# USA Porter 0-4-0



## man7sell (Jan 28, 2011)

Has anyone had any experience with one of these brass 0-4-0 USA Porter live steamers built in China? 
At $559 it seams like a good deal for a starter.

I found it *here*


----------



## man7sell (Jan 28, 2011)

And Here's one much cheaper with free shipping 
http://www.aliexpress.com/product-f...l-USA-Porter-Christmas-gifts-wholesalers.html


----------



## Pete Thornton (Jan 2, 2008)

Posted By man7sell on 02 Feb 2011 11:21 AM 
Has anyone had any experience with one of these brass 0-4-0 USA Porter live steamers built in China? 
At $559 it seams like a good deal for a starter.



Paul,
That's the WuHu product, which was discussed a few months ago on this thread: 
*Wuhu Brand Porter** 

* 
Wuhu also make a 2-6-4 tank engine for the english market. Alibaba.com is a china marketing website - if you search it for live steam you'll find lots of stuff! Aliexpress.com is a new one on me - must be some dealer who is buying them from the manufacturer and selling them direct.

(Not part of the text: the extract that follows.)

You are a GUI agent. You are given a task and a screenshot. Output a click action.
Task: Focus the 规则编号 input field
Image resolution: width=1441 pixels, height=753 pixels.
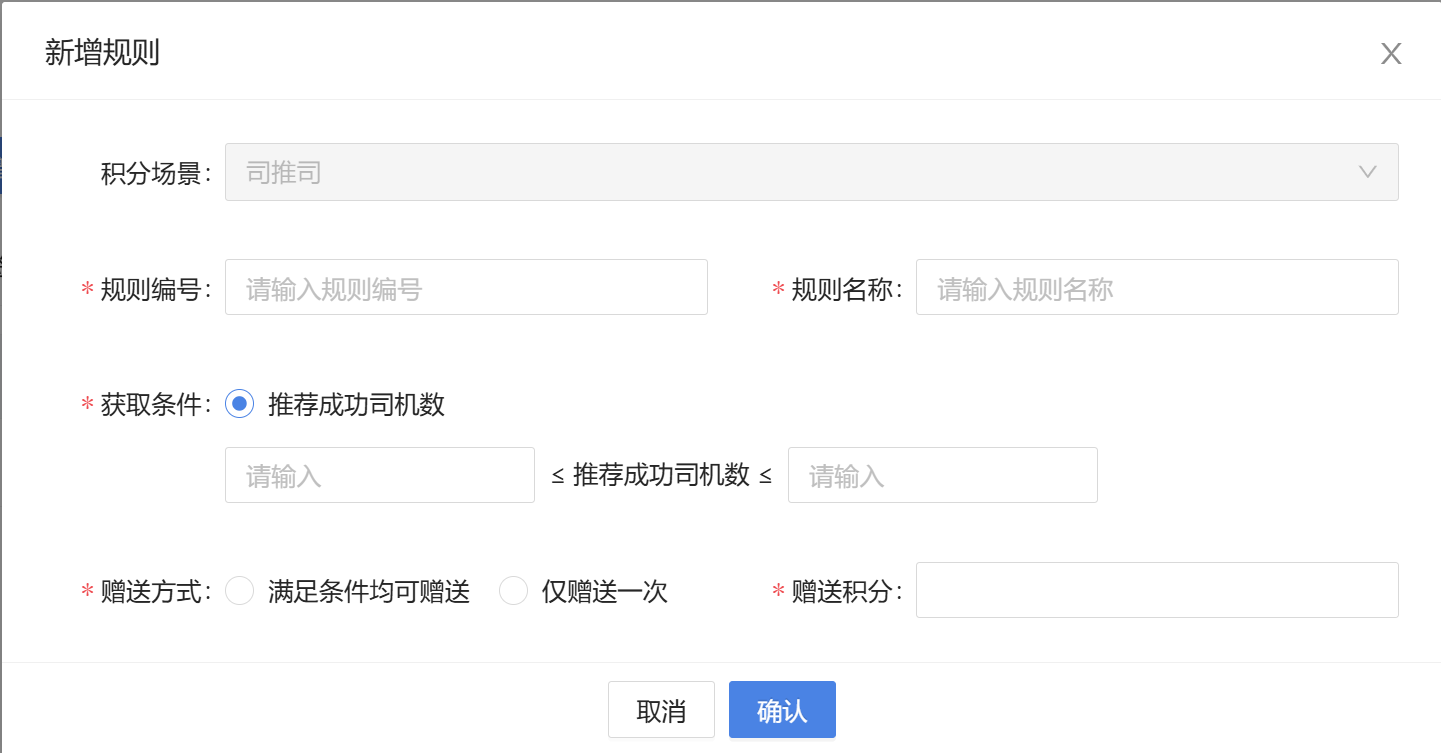pos(466,288)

It's possible Bachmann UK is offering the same loco. See:
Holy Crap! Bachmann Live Steam![/b] 

Let us know how it works if you buy one!

_Incidentally, I found both threads with my usual site-specific Google search for "site:mylargescale.com wuhu live steamer" _


----------



## man7sell (Jan 28, 2011)

Thanks Pete that was exactly what I needed. New someone here would know all about it


----------



## steveciambrone (Jan 2, 2008)

* 

* 
Wuhu also make a 2-6-4 tank engine for the english market. Alibaba.com is a china marketing website - if you search it for live steam you'll find lots of stuff! Aliexpress.com is a new one on me - must be some dealer who is buying them from the manufacturer and selling them direct.


Anyone have a link to the english model?
_
Thanks
Steve _


----------



## rodblakeman (Jan 2, 2008)

Here you go; 

http://www.aliexpress.com/product-g...ne-Retailing-Delivered-Free--wholesalers.html


----------



## steveciambrone (Jan 2, 2008)

I assumed it was en entry level model, I had seen the 4mt before, nice model. 

Steve


----------



## tacfoley (Jan 3, 2008)

Hmmm. We seem to have two parallel threads going here, gentlemen. 

See above. 

tac 
www.ovgrs.org


----------



## Scottychaos (Jan 2, 2008)

In the "Large Scale"- "G-gauge" hobby, when you say "USA" that automatically implies "USA Trains"..which is one of the Large Scale train manufacturers.. 
I know the link in the first thread is using "USA" in the sense of "An American-made locomotive". 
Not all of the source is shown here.